Although Smith’s partner was different (Passik was busy winning in first doubles with Nicole Haynal), the result was the same - another clutch, pressure-packed win, resulting in another championship for Cardozo, as they rallied for a 3-2 victory over Stuyvesant Monday at Queens College. “They’re terrific,” Cardozo Coach Neal Baskin said. “Any time you come from behind, it’s exciting.”
Exciting may not have been the word that came to mind for Baskin when Dara Lahens lost a one-set lead and then a 4-3 edge in the final set, to fall to Stuyvesant’s Margarie Krivitski 3-6, 6-2, 6-4, putting Cardozo (16-0) in a 2-1 hole. “Of course I was concerned,” Baskin said. “It meant we had to win both doubles.”
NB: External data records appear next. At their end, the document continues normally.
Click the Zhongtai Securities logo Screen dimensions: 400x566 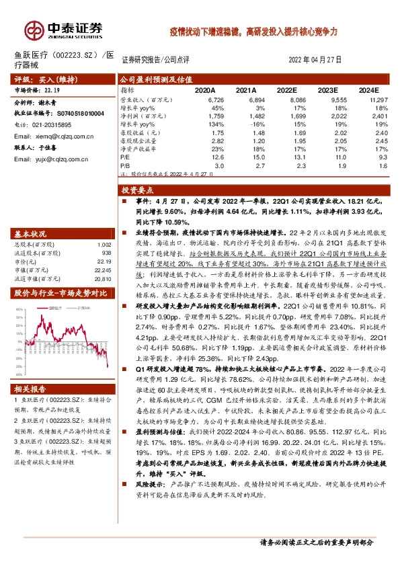coord(65,29)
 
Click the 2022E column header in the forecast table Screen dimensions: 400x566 coord(286,89)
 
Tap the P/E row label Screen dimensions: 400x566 coord(125,157)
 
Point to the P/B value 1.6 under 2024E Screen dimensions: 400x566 coord(384,165)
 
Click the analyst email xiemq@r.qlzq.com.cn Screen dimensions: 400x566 coord(55,136)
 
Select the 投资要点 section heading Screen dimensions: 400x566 coord(141,190)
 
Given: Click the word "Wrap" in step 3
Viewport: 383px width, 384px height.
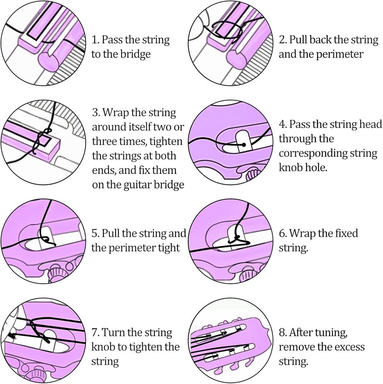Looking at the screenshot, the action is (x=115, y=113).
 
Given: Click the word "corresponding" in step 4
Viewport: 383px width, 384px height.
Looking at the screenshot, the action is (x=313, y=154).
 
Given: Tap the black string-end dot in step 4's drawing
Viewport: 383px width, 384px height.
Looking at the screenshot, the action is (x=244, y=145).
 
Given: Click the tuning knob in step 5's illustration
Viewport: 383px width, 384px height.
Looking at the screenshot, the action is (x=56, y=272).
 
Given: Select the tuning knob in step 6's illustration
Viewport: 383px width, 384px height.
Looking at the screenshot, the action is (x=248, y=274).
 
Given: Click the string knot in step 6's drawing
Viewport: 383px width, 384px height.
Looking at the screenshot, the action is (x=237, y=239).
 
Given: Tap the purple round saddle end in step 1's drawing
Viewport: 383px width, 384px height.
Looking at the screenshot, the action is (x=49, y=61).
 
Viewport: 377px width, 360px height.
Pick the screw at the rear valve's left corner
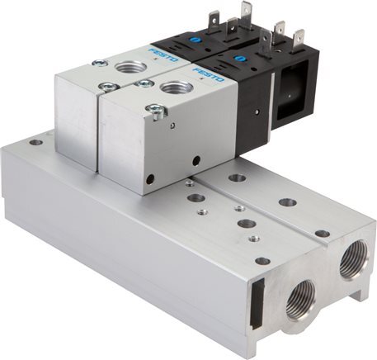tap(99, 64)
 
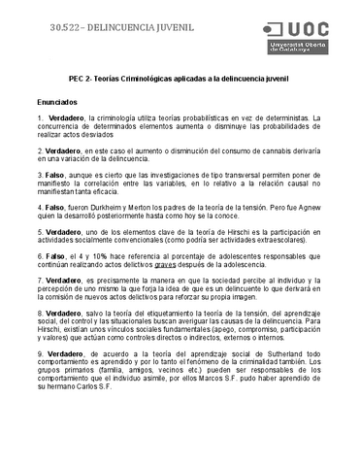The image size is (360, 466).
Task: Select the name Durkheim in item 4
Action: coord(153,208)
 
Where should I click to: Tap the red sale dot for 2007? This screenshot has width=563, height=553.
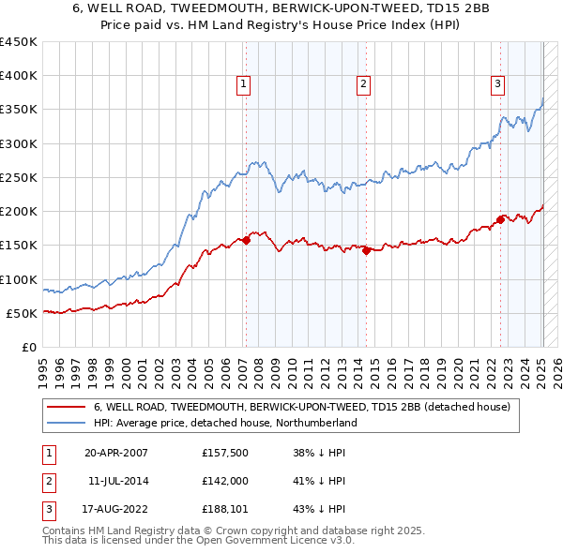point(246,240)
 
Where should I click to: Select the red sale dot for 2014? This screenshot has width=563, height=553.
point(366,250)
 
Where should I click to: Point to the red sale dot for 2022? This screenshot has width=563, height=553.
point(501,219)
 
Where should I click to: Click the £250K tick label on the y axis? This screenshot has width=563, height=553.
point(19,177)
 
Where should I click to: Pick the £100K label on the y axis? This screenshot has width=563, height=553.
point(19,279)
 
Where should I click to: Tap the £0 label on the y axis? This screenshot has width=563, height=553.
point(29,347)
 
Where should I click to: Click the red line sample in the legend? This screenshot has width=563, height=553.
point(66,407)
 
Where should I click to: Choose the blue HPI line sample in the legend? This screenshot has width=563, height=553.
point(66,423)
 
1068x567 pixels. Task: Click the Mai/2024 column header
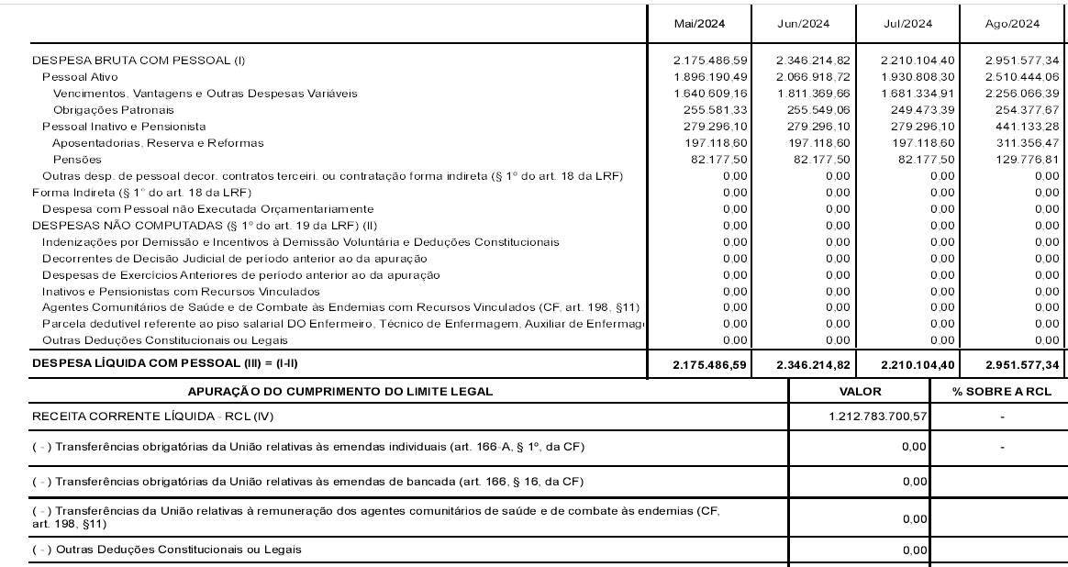click(x=698, y=24)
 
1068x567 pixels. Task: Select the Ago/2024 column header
click(x=1012, y=24)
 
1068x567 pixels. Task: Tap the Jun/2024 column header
click(x=803, y=24)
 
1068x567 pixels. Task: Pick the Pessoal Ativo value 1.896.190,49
click(x=710, y=77)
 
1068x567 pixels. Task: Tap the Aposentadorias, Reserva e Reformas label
click(x=158, y=143)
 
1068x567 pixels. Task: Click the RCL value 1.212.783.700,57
click(x=877, y=417)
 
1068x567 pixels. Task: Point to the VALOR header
click(x=860, y=392)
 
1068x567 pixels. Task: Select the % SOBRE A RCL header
click(x=1002, y=392)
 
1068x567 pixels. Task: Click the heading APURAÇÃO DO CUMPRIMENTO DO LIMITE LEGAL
click(x=340, y=392)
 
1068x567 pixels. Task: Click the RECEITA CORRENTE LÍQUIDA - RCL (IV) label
click(x=153, y=417)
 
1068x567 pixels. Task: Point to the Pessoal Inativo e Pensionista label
click(x=124, y=127)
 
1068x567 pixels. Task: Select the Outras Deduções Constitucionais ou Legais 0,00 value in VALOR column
click(x=914, y=550)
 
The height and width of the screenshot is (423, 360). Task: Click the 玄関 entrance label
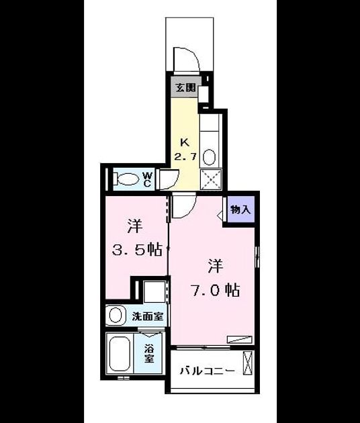point(185,87)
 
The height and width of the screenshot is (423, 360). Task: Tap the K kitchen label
point(185,143)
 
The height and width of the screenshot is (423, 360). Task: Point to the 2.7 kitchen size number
point(185,156)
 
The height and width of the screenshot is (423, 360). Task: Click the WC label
point(147,180)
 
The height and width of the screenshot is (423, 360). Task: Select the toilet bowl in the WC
point(127,179)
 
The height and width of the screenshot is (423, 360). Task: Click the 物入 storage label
point(240,209)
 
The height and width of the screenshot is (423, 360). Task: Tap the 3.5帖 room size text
point(137,250)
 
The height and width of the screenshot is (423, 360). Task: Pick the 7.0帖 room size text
point(216,290)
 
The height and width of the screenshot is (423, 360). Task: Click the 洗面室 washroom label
point(148,316)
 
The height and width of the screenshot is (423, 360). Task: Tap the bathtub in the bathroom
point(120,353)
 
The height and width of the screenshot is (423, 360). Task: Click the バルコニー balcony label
point(208,371)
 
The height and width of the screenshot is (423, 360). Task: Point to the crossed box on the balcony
point(249,363)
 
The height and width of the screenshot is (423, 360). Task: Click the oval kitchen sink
point(209,157)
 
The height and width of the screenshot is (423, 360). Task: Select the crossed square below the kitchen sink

Passik and Haynal breezed past Stuyvesant’s Kerry Weinberg and Kristen Ng 6-2, 6-3, leaving it up to Smith once again, although she didn’t realize the magnitude of her assignment until midway through the opening set of her match. “I saw her (Lahens) go up and shake the girl’s hand, but I didn’t know which way it went,” she said. “But then word spread.”
Much like last year, all the attention was now on Smith (and Luebcke). But after squandering a 5-3 lead in the opening set, Smith, an experienced sophomore, drilled a pair of winners - one backhand, one forehand - to propel the Judges to a 7-5 win in the first set tiebreaker, en route to a straight set victory, 7-6 (7-5), 6-1. “That was the match,” Baskin said. “The whole momentum changed after the tiebreaker.”
“Really nerve-wracking,” is how Smith described it. But after another crowning achievement, she said, smiling from ear to ear, “it’s a great feeling.”
Luebcke, who last May as a substitute was busy, giving Smith’s father updates on her cell phone during the final match, started shakily, allowing each mistake to visibly bother her. But, soothed by Smith, “she was like ‘relax, breathe,’ ” Luebcke recalled, she found her rhythm as the match went on, and was solid in the clinching final set. “When they told me we were the deciding match, I was nervous,” Luebcke admitted. “But as the match went on, and we went ahead, I relaxed.”